We charged, screaming and firing all the way.
*****
For whatever reasons, and each of us
probably had her own, we did develop something like esprit de corps.
Or, rather, most of us did. A few couldn’t. Life for them became
very hard, because, as the overwhelming bulk of us still remaining bonded
together, the others were left out in the cold. Some were encouraged into
the group by that. Others just shut down before being washed out.
Probably no one suffered more from
this than Gloria. I guess she was so used to being the center of
attention that she just couldn’t take being cut out. Cut out, however,
she certainly was. Oh, she tried to pretend that she felt what we
felt. I’ll tell you something, though; we women are much better judges of
character than men are. Gloria fooled no one.
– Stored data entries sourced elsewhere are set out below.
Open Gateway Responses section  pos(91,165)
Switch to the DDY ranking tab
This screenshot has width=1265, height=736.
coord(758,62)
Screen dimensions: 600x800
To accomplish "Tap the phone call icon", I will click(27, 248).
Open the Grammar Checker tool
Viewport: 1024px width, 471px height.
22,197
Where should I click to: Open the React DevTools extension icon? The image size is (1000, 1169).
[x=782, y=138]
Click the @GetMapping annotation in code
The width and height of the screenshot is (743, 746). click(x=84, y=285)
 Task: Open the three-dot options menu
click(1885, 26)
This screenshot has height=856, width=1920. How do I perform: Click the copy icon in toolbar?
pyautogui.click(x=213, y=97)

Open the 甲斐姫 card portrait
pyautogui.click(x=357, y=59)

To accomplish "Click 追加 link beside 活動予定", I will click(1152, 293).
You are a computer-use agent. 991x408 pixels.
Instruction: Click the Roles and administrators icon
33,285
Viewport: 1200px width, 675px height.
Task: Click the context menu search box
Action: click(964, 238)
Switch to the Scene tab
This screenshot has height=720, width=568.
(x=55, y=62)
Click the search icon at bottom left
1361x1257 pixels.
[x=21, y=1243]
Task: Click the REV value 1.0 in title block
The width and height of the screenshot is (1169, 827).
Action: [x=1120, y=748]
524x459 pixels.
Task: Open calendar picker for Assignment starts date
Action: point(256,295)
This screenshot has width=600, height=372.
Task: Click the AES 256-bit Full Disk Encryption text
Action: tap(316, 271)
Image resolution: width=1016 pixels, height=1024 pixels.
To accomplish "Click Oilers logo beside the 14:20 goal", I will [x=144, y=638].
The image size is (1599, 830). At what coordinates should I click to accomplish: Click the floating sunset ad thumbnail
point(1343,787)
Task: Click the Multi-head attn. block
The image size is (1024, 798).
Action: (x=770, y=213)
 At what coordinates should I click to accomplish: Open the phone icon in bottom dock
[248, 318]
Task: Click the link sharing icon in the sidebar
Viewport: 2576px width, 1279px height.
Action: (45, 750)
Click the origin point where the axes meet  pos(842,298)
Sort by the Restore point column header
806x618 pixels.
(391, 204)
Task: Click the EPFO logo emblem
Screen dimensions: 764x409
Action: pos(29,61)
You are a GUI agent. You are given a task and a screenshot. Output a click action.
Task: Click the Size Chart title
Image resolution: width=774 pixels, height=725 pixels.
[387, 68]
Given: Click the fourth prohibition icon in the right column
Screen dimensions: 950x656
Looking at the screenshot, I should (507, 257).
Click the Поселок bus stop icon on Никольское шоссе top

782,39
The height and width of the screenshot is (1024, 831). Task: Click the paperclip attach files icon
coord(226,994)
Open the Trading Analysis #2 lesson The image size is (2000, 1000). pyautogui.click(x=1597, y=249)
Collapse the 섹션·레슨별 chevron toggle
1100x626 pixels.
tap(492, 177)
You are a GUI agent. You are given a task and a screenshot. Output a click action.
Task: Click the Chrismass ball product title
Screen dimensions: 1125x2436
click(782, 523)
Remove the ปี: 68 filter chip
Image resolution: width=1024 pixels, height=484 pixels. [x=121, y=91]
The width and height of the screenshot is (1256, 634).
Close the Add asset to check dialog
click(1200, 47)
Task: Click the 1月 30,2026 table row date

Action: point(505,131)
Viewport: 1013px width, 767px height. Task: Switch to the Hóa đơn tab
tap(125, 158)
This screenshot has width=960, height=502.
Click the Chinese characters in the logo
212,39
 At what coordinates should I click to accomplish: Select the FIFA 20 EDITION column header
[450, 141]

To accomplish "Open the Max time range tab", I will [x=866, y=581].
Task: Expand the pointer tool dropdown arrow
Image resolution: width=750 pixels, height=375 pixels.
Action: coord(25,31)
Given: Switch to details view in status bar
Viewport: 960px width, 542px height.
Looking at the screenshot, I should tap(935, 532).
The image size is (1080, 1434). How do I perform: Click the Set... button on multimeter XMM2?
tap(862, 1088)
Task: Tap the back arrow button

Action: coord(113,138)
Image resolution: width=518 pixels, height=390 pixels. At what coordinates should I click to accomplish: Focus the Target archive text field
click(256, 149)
She took to hanging around one of the
Corporal-Instructors, Corporal Salazar. Salazar’s partner, Sergeant
Castro, noticed, eventually. I remember a screaming match that ended only
when Centurion Franco knocked them both silly.
It was about that time that Gloria
stopped being put on shit detail.
I guess Salazar wasn’t entirely
gay. Eventually, he and Gloria were caught engaged in... shall we say...
an indiscretion. Maybe the worst part is that Castro’s the one who caught
them. Maybe, if Castro hadn’t been so upset, he might have kept it to
himself. He was a good man, ordinarily, a lot kinder than most.
Some of us were selected to sit in on
the courts-martial, just to witness, not to sit the board. Salazar just
sat, mute. Gloria kept begging for the chance to resign. It was too
late. Castro wept a lot, as quietly as he could. I felt sorry for
him.
The two were each charged with mutiny
and aggravated fraternization. Salazar was further charged with
aggravated abuse of office (improper sexual relations) and adultery; Gloria
with conduct tending to contribute to the demoralization of the Legion and
adultery. (Did I mention that the partnerships in Gorgidas were
treated as legal marriages in the Legion?)
The evidence was pretty damned
overwhelming. Castro had seen them. There was some semen from
Salazar on Gloria’s uniform. It had obviously not been rape, though
Gloria tried to claim it had been. I think what ruined that defense is
that Gloria still had her teeth and, under the particular circumstances, could
have been expected to use them to considerable effect, had it really been rape
or, more technically, forcible sodomy. Besides, we were supposed to be
real soldiers, ready to fight and die. How could one of us hope to claim
rape if she’d been conscious but hadn’t fought to death or, at least,
incapacitation or been physically overwhelmed by sheer brute force? What
was true of civilian women could never really be true for us.
Mutiny? When two or more
soldiers combine to suborn good order and discipline in the armed forces, that
is mutiny. Salazar and Gloria made two. They were certainly...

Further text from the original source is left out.